■ Source document
— BEGIN —
Meno - Платон 2 стр.


The character of Meno, like that of Critias, has no relation to the actual circumstances of his life. Plato is silent about his treachery to the ten thousand Greeks, which Xenophon has recorded, as he is also silent about the crimes of Critias. He is a Thessalian Alcibiades, rich and luxurious a spoilt child of fortune, and is described as the hereditary friend of the great king. Like Alcibiades he is inspired with an ardent desire of knowledge, and is equally willing to learn of Socrates and of the Sophists. He may be regarded as standing in the same relation to Gorgias as Hippocrates in the Protagoras to the other great Sophist. He is the sophisticated youth on whom Socrates tries his cross-examining powers, just as in the Charmides, the Lysis, and the Euthydemus, ingenuous boyhood is made the subject of a similar experiment. He is treated by Socrates in a half-playful manner suited to his character; at the same time he appears not quite to understand the process to which he is being subjected. For he is exhibited as ignorant of the very elements of dialectics, in which the Sophists have failed to instruct their disciple. His definition of virtue as 'the power and desire of attaining things honourable,' like the first definition of justice in the Republic, is taken from a poet. His answers have a sophistical ring, and at the same time show the sophistical incapacity to grasp a general notion.
— END —
■ Recorded data
— BEGIN —
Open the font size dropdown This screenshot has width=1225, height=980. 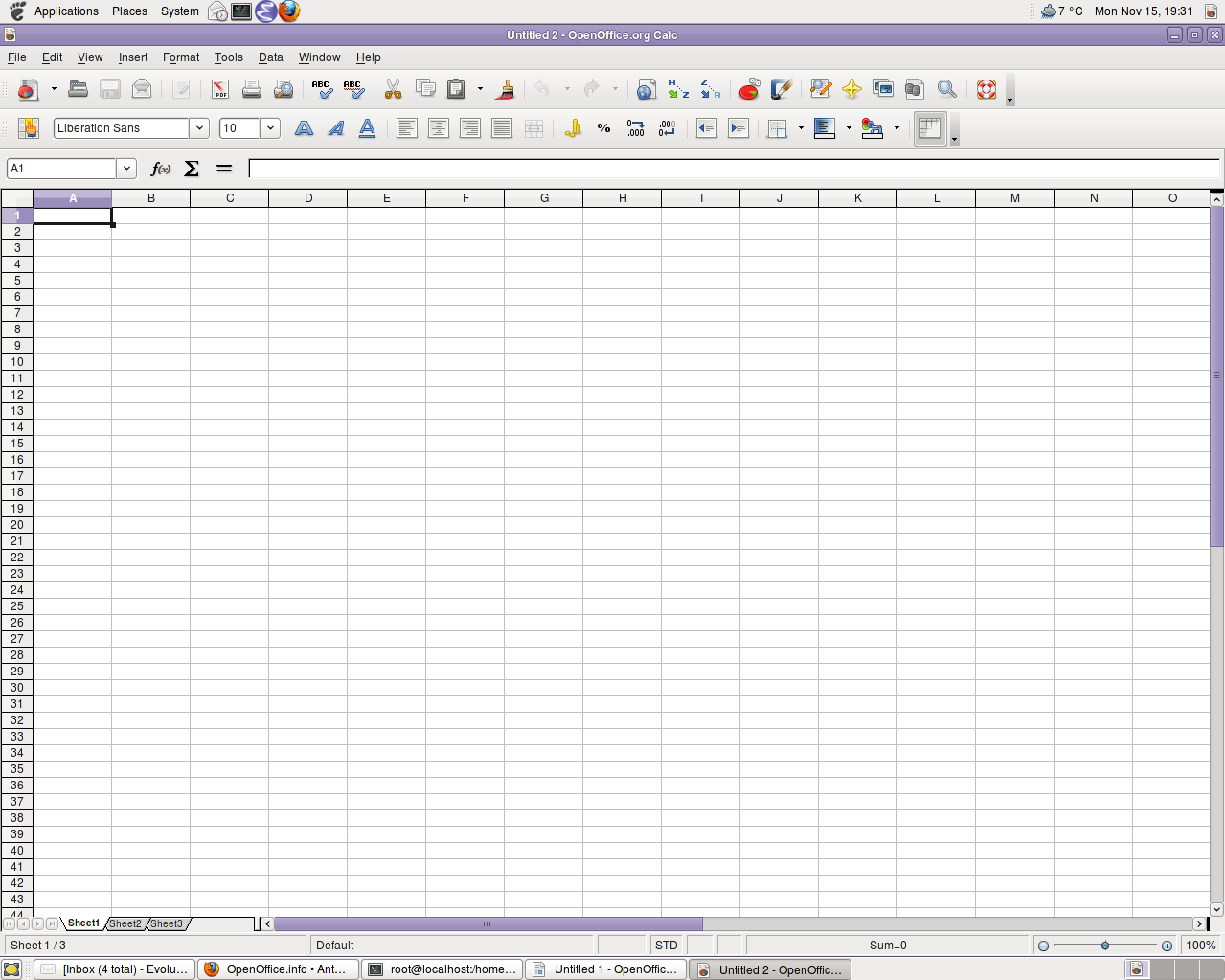click(270, 128)
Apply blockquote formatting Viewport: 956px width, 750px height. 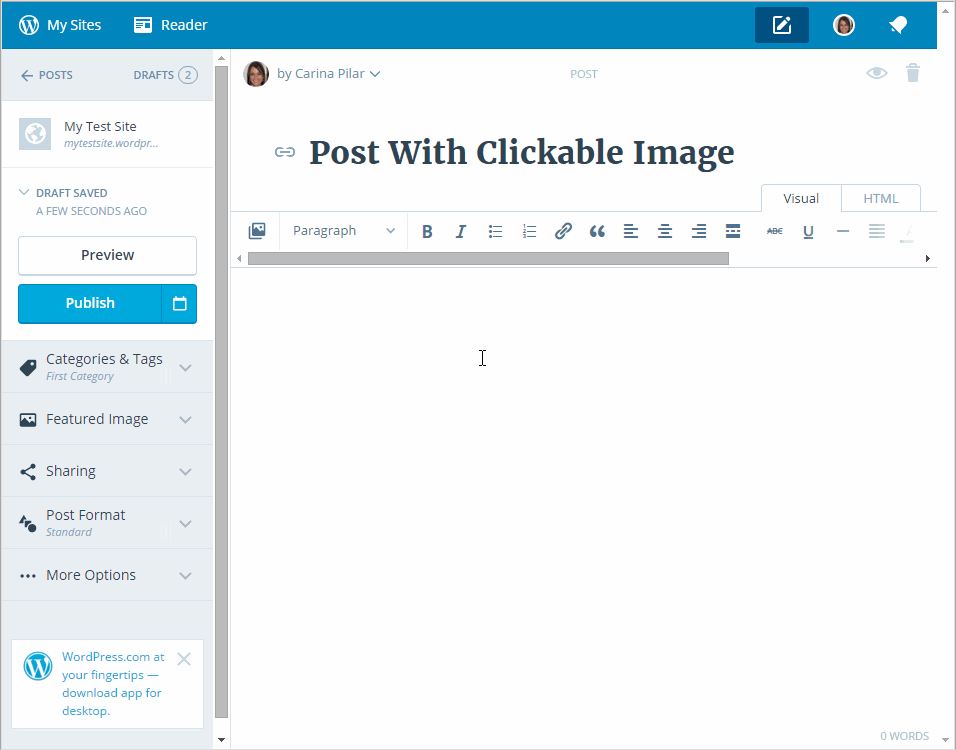click(597, 231)

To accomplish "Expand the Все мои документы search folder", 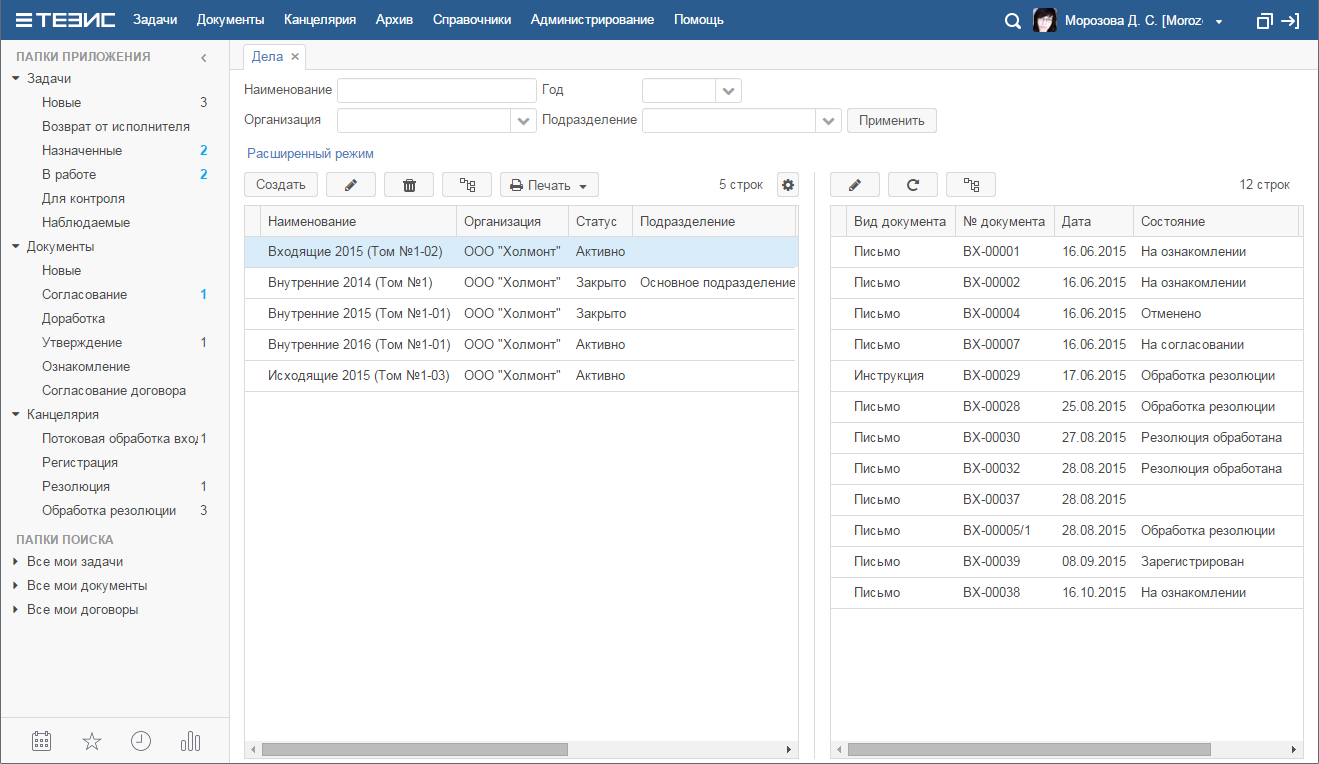I will (15, 586).
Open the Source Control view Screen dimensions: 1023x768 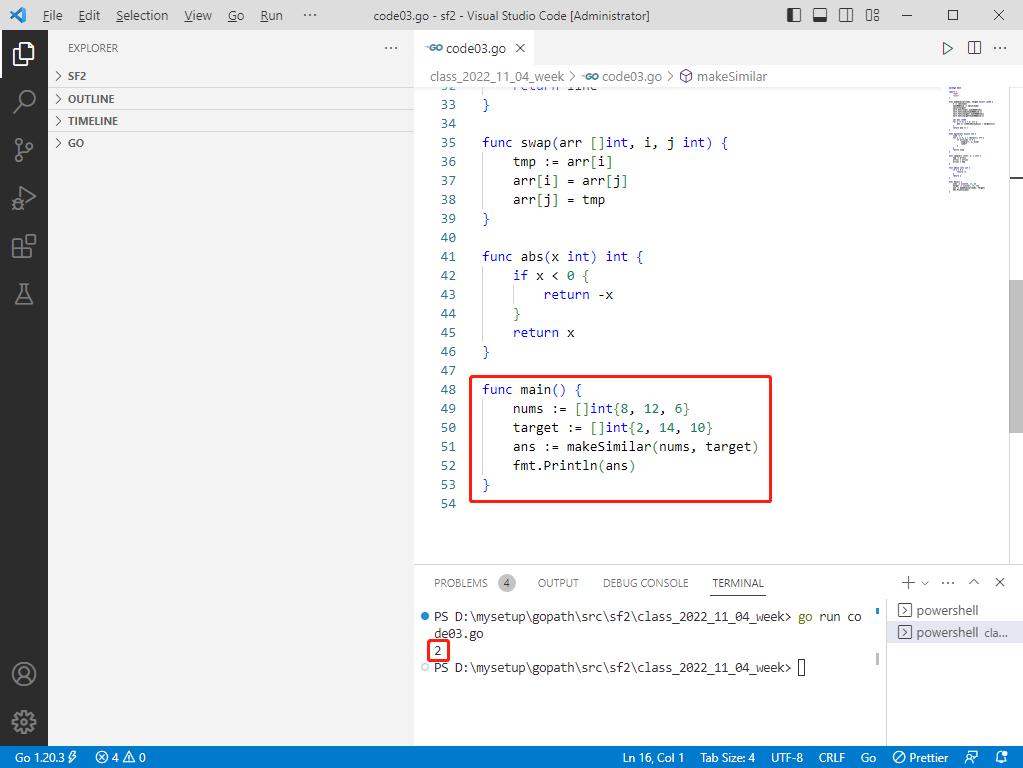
— END —
■ What you need to do
In the passage about Meno, what is Meno's definition of virtue? Rely only on the passage about Meno, not on the data.

■ Result
Virtue is "the power and desire of attaining things honourable."